If you've encountered self-help books and you're of a scientific mind, you've probably spent more time asking "where's the proof" than "where do I start", thanks to the lack of any explanation of how the advice was discovered or formulated.
Professor Richard Wiseman was skeptical about the baseless nature of most claims made by the self-help industry, so a friend challenged him to come up with a set of quick, evidence-backed tips for increasing happiness. Which led to his writing 59 Seconds. Rather than suffice with boosting your happiness, the book also contains advice and observations about human psychology in numerous other areas. Along with happiness, there are sections about the art (well, science) of persuasion; about boosting motivation and creativity; the secrets of human attraction; mechanisms for reducing stress; guidance for sustaining romantic relationships; observations about decision making and deception; advice about parenting; and a section about human personality traits.
Some popular myths are dispelled. For instance, positive thinking has been found to be of little benefit, but certain writing exercises can have a lasting effect on happiness and stress levels. And the revered act of brainstorming actually reduces creativity, so a group is better off splitting up and coming up with ideas alone before reconvening. Nervousness and anxiety are not reliable indicators of deception, but a liar is more likely to be seen to concentrate harder and replace actual names with impersonal terms in their speech. And attempting to relieve stress by attacking a punch bag leads to prolonged aggression rather than having a calming effect, but listening to classical music can speed recovery from stressful situations.

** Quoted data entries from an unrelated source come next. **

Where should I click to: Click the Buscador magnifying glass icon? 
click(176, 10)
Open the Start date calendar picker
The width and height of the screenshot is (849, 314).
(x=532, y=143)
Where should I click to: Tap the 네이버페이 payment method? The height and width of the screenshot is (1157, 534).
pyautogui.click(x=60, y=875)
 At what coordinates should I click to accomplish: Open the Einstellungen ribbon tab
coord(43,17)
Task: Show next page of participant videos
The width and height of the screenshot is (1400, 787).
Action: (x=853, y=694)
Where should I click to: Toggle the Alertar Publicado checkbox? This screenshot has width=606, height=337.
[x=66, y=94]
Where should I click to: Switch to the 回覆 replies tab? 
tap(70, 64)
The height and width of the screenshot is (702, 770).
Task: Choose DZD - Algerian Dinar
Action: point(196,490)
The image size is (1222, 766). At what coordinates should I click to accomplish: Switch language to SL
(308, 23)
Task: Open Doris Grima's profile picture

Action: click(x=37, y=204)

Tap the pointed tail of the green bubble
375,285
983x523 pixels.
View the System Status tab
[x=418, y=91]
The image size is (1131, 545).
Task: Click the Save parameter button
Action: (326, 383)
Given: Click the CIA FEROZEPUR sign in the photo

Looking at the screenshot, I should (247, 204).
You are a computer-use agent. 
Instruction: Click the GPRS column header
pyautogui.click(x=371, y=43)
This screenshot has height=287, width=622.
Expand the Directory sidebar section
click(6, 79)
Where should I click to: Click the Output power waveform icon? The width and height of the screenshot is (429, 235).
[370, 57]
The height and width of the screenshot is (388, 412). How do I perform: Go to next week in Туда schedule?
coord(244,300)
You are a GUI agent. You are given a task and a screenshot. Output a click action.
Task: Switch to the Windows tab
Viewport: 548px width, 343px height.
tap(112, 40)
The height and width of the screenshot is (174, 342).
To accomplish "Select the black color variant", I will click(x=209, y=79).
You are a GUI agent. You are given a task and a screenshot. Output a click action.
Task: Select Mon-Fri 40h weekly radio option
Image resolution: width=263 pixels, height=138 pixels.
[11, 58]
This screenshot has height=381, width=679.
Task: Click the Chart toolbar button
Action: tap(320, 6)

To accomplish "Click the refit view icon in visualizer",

Every time a piece of advice or an observation is presented, Wiseman explains how scientific studies were conducted to understand the human psychology involved. In the section which describes how the choice of a baby name can affect that child's future prospects, Wiseman describes the work conducted by economists to analyse the correlation between student surname and student success, and an analysis conducted by the University of California which found a link between a person's initials and their expected life span. Plentiful endnotes name the relevant research paper for each claim, so you can find and read the work yourself if you have a particular interest in its method or its findings.
It's not possible to say in advance whether you'll find that the advice in this book works for you (because this is science, not magic). But the evidence-backed findings are often surprising and make this book a fascinating read for anyone with an interest in self-help or human psychology.